La montaña sagrada; Grotesque; Mexico/ USA, 1973; D: Alejandro Jodorowsky, S: Horácio Salinas, Alejandro Jodorowsky, Zamira Saunders, Juan Ferrara, Adriana Page, Burt Kleiner, Valerie Jodorowsky

A man shaves the heads of two women in a strange room. People throw rocks at a man who looks like Jesus. He wakes up and descends from the cross, becoming friends with a cripple. He walks around the town and is disgusted by religious ceremonies of people. Some men make a copy of his body and leave him in a storage. He wakes up and spots hundreds of Christ puppets around him, screaming and running away in horror. He takes one statue and converts a bunch of prostitutes on the street. He goes to a church only to find a priest sleeping with a Christ statue. He eats the statue. Then he climbs up a tall, red building, entering a rainbow room, meeting up with a strange old man accompanied by women with Hebrew tattoos on their body. The old man becomes his mentor and gives him 10 disciples, all politicians and industrialists who produce bombs, war toys and masks. They shave their heads and go on a journey to find the Holy Mountain. They climb up and sit on a table. The old man tells them their life isn't real, revealing it is all just a movie.

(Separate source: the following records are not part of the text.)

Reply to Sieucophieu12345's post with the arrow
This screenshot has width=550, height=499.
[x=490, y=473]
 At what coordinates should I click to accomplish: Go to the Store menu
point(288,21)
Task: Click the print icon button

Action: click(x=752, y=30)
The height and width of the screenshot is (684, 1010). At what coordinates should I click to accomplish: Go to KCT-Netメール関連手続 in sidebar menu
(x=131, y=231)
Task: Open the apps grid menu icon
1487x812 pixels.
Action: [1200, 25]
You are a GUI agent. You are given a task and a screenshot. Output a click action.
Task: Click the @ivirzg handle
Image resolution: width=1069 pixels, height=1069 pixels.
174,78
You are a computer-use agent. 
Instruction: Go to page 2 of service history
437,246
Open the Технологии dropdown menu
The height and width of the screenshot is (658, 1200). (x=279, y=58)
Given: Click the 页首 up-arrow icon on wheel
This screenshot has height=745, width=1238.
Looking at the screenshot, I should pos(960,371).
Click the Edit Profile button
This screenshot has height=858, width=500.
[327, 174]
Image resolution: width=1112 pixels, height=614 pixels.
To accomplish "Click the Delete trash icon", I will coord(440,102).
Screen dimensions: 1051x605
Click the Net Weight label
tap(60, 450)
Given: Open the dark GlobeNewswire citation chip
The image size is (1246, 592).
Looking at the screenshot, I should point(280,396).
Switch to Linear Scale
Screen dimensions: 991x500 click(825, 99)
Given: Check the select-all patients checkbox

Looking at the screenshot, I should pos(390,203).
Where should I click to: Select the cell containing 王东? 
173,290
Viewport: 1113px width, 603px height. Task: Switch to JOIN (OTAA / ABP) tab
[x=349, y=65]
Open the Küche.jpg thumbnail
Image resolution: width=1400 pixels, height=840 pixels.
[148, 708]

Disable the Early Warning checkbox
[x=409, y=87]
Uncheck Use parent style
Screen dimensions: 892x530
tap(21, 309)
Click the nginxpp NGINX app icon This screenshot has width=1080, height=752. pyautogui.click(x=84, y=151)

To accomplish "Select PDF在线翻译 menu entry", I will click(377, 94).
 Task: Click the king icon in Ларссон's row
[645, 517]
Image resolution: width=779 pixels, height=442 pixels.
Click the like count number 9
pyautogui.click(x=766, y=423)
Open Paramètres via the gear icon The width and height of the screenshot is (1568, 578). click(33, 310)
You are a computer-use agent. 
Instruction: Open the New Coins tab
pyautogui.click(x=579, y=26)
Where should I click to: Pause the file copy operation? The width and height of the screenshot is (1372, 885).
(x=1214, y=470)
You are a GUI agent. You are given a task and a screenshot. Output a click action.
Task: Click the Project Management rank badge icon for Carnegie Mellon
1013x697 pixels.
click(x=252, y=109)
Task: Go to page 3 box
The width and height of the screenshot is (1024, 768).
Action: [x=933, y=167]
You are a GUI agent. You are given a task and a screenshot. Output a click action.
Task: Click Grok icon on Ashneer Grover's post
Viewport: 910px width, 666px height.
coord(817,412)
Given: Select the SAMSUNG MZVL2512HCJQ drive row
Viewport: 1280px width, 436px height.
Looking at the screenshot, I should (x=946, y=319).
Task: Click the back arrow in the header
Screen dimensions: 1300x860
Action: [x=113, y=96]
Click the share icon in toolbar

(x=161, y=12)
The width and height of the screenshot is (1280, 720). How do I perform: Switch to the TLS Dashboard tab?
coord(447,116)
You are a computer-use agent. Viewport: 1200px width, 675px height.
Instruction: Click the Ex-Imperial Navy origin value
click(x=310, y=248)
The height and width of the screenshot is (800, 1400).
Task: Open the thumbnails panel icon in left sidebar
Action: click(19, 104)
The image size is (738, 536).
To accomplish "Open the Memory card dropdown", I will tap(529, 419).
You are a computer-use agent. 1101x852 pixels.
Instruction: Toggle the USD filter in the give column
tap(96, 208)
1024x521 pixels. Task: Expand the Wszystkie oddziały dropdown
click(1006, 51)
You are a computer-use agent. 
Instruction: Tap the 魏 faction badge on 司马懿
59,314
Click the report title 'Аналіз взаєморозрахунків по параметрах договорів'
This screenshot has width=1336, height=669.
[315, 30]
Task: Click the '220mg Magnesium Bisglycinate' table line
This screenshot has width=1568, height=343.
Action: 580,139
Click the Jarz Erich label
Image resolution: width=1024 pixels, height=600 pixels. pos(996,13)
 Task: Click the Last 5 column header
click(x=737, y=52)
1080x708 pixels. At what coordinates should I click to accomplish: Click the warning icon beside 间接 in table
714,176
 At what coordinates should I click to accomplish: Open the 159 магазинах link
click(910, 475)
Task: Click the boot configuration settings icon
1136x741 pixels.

„The Holy Mountain“ is another abstract, almost experimental movie without plot by director Alejandro Jodorowsky that gained cult status. Obnoxious, shocking, repulsive, disgusting and weird, it's a film that tries to shake the audience and wake them up from their lethargy, again combining the author's vision of a disgusting, corrupt world and the need for religion, closer to Buddhism than Christianity, to save it. The messages are contemplative, but the subtle touch is almost nonexistent due to the radical tone of the author - the first third has almost no dialogues at all, relying only on surreal images that work on a subconscious level: the hero, a Christ like figure, descends from a cross. He observes people dressing up frogs and lizards as Crusaders and monks, walking around a miniature city from which blood starts pouring out. A man calls for a girl prostitute and puts his crystal eye into her arm. It's hard to find a meaning of all those weird symbols: maybe the scene where the Christ hero wakes up and screams in horror at hundreds of Christ statues around him suggests that people should find the real faith, and not create replicas of it or turn it into something material? The second half in which the hero finds a new mentor and disciples in order to search for the Holly Mountain offers a few deep thoughts again combined with the weird imagery by Salvador Dali, but for such a spiritual search, the movie is simply incompetent since it has little spirituality itself. What's so spiritual in shot of a bull mating with a cow, except in the fact that the author didn't know what he was going to do with the film anymore and thus turned it into a Godard like hyper reality?